### Dataset records:
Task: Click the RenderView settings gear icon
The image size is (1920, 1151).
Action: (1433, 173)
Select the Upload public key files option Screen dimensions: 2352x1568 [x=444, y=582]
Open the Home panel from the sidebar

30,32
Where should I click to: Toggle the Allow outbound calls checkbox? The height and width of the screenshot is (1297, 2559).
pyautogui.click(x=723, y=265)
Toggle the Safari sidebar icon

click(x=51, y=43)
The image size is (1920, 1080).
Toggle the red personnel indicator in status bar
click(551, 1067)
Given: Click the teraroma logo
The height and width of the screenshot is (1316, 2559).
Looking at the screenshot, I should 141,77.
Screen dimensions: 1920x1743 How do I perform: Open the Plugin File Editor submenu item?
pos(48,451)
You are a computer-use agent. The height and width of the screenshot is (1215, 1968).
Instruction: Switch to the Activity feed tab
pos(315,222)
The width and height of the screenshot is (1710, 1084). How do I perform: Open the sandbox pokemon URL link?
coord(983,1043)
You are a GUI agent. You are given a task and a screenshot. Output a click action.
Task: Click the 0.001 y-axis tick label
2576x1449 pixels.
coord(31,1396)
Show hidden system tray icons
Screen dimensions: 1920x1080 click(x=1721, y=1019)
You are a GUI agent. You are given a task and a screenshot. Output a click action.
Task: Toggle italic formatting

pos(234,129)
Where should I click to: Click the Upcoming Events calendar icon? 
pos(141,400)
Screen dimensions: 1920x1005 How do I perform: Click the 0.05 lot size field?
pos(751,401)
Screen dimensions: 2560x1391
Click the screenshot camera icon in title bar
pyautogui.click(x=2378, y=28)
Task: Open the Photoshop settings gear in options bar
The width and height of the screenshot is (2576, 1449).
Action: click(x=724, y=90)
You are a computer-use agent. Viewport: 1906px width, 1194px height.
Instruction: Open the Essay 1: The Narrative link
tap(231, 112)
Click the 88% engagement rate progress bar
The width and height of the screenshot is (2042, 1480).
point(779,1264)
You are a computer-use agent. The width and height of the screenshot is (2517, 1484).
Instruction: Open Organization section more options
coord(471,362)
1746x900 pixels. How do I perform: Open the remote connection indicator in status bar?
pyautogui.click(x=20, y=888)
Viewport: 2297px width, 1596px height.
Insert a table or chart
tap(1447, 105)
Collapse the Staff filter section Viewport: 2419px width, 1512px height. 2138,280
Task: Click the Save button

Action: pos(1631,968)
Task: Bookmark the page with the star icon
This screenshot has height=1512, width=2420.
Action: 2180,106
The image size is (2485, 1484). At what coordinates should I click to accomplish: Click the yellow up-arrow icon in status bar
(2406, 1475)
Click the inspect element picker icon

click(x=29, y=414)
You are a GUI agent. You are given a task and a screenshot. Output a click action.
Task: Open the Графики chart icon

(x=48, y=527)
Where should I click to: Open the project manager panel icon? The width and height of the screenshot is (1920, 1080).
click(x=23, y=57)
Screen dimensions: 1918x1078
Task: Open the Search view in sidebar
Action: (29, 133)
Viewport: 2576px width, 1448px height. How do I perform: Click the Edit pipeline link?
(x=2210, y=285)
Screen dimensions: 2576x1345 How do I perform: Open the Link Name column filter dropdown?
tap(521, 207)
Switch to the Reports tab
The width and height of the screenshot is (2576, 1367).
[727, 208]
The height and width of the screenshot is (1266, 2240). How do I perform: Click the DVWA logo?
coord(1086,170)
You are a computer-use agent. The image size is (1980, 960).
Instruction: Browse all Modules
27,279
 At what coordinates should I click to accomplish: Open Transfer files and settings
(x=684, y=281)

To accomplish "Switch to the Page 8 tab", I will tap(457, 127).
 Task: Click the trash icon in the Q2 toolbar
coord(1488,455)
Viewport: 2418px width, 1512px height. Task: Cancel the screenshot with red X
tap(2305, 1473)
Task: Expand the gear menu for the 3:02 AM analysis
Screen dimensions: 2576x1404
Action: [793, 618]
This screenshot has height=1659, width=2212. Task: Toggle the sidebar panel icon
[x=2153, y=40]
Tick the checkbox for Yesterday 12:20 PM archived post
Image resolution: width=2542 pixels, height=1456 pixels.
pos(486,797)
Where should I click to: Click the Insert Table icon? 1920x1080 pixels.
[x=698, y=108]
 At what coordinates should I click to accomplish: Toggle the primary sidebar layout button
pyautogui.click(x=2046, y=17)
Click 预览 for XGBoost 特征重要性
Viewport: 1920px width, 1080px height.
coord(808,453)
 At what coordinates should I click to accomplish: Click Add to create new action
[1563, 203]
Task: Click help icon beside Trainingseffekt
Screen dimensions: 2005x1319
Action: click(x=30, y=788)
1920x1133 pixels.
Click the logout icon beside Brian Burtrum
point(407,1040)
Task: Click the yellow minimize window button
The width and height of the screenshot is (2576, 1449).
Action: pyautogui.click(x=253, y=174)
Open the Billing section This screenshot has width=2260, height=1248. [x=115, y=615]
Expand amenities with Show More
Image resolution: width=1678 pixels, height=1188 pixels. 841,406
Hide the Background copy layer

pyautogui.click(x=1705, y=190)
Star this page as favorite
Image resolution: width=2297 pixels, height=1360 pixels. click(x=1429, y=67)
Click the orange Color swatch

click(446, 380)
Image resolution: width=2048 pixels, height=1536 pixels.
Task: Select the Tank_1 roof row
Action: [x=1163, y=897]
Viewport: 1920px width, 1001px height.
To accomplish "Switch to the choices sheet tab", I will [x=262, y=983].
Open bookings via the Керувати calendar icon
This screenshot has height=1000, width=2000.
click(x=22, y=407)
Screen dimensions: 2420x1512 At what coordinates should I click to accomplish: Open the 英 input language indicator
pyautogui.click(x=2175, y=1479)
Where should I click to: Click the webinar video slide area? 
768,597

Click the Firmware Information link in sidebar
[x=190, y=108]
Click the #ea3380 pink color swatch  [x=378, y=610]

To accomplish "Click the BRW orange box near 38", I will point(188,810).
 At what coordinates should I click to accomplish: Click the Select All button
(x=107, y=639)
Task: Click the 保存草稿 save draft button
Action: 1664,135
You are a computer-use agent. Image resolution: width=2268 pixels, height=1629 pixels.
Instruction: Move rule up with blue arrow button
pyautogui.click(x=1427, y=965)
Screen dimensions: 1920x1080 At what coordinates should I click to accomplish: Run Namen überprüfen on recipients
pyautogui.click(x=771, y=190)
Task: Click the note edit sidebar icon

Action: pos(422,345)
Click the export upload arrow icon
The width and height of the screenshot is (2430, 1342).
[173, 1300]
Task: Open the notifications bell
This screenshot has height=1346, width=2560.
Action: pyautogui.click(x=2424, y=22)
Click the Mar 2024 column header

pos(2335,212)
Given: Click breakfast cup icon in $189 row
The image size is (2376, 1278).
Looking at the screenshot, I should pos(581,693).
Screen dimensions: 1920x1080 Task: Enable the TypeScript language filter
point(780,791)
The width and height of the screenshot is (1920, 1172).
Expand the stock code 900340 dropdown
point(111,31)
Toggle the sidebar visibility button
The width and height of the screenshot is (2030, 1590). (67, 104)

### Task instructions:
Where a line in the entries holds the word "will", copy that line.

### Task output:
To accomplish "Switch to the Page 8 tab", I will tap(457, 127).
To accomplish "Switch to the choices sheet tab", I will [x=262, y=983].
To accomplish "Click the BRW orange box near 38", I will point(188,810).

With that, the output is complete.